一、弁護人の控訴趣意第一点ないし第三点について。

およそ強盗強姦罪は、強盗犯人が汎くその強盗の機会において婦女を強姦したときは成立するものであり、その強姦行為は、現実に財物強取の直接的行動の開始される前のものでも、当該犯人により強盗の目的に出ている暴行脅迫の意思を表明する何らか具体的行動の発現された後のものならば、之を強盗の機会における強姦をなすと妨げない。

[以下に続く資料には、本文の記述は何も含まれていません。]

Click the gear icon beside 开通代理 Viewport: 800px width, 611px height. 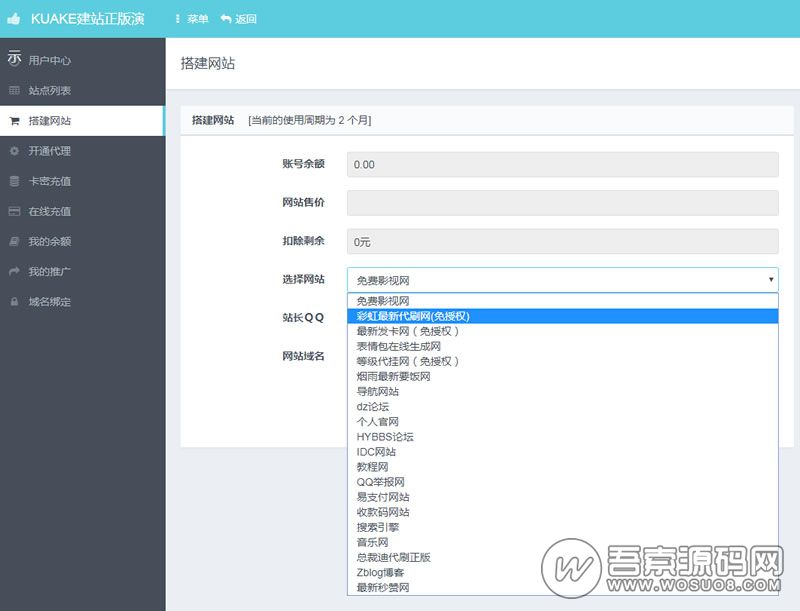[x=14, y=150]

而して原判示第四によれば、要するに被告人は質商小林利三郎方において強盗をなすことを企て脅迫用の肉切庖丁を携えて深夜午前三時頃同人方二階の間に立ち到つたところ、そこに利三郎の妹洋子(当時二一年)が臥床中なるをみて遽かに劣情を催し、右庖丁を突きつける等の脅迫により反抗を抑圧して同女を強姦し、その後予期の如く同女や右利三郎に脅迫暴行を加えて財物を強取したというのである。故に、これは、単純に強姦してから後、急にその場において強盗の犯意を生じて実行した場合等とも異なり、被告人には右小林方に立ち到つたときから財物強取を遂げるまで強盗の意図は一貫してかわりなく、而してその意図実現のための行動中婦女を強姦したものであり、このことは原判決引用の証拠によつても明白である。故に右被告人の行為は強盗がその機会に婦女を強姦したと謂うを相当とし、従つて、之を以て強盗強姦の一罪に認定して当該法条を適用処断した原判決には所論のような事実誤認、理由不備または法令適用上の誤あるものではない。論旨は理由がない。